I mean, right now you could give to any school via their PTA or Donors Choose. But, if there was pooled money, then a school could get a grant to get something big done for students.

Another Name said...

The A4E considered themselves a 'critical partner', which meant they were critical of the district. A4E did not have healthy boundaries and utilized the media for retaliatory efforts. At one point A4E inserted themselves into Collective Bargaining Agreements.

As I recall, A4E was using SPS's logo for fundraising purposes.

I'm glad they have been

Anonymous said...

"Would You Contribute to More Equity in Seattle Schools?"
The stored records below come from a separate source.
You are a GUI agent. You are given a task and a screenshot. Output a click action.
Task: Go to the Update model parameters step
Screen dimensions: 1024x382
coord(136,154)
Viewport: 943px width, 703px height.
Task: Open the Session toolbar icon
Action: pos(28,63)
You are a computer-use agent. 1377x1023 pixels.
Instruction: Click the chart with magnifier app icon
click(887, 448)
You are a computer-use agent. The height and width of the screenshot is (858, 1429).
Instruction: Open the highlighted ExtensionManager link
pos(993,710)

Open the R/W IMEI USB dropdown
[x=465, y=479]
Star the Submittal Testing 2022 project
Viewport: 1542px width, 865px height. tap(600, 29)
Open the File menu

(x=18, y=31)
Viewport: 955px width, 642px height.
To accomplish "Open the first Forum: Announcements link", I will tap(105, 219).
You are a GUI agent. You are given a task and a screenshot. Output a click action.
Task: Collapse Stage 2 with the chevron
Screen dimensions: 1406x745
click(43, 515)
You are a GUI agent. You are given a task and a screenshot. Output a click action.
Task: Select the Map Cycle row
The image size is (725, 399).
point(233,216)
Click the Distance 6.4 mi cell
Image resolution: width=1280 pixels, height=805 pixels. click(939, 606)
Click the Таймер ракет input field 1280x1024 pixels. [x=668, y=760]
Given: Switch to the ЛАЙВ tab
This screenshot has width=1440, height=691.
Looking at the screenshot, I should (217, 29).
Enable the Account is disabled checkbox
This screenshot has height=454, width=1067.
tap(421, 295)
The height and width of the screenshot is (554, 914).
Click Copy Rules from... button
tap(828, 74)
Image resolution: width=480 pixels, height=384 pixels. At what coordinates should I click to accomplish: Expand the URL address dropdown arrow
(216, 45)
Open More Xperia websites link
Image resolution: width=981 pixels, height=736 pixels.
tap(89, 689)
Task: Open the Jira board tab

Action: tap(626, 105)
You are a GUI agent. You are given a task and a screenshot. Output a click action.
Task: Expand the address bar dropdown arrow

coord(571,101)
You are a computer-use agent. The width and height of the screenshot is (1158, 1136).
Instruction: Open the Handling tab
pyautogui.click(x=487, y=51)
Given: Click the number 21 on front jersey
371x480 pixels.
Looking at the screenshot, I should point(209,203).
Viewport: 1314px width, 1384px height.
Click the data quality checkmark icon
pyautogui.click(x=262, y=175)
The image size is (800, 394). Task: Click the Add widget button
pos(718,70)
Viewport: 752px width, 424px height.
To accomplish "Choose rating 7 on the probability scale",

Absolutely not. The problem with the whole "equity" discussion is that we don't have a common definition of what "equity" is. We all seem to have our own internalized definition, but no common understanding. SPS administration seems to use the term "equity" to justify whatever it wants to do. This is a recipe for continued confusion and frustration. Our goals, priorities and plans need to be clearly spelled out in well understood terms.

Fed up with "Equity"

Chris S. said...

What Lynn said.

Anonymous said...



"I would support it if I could direct my contribution to a particular project from a pre-vetted list."

Hmmm, why don't we do that with our donations at our own school?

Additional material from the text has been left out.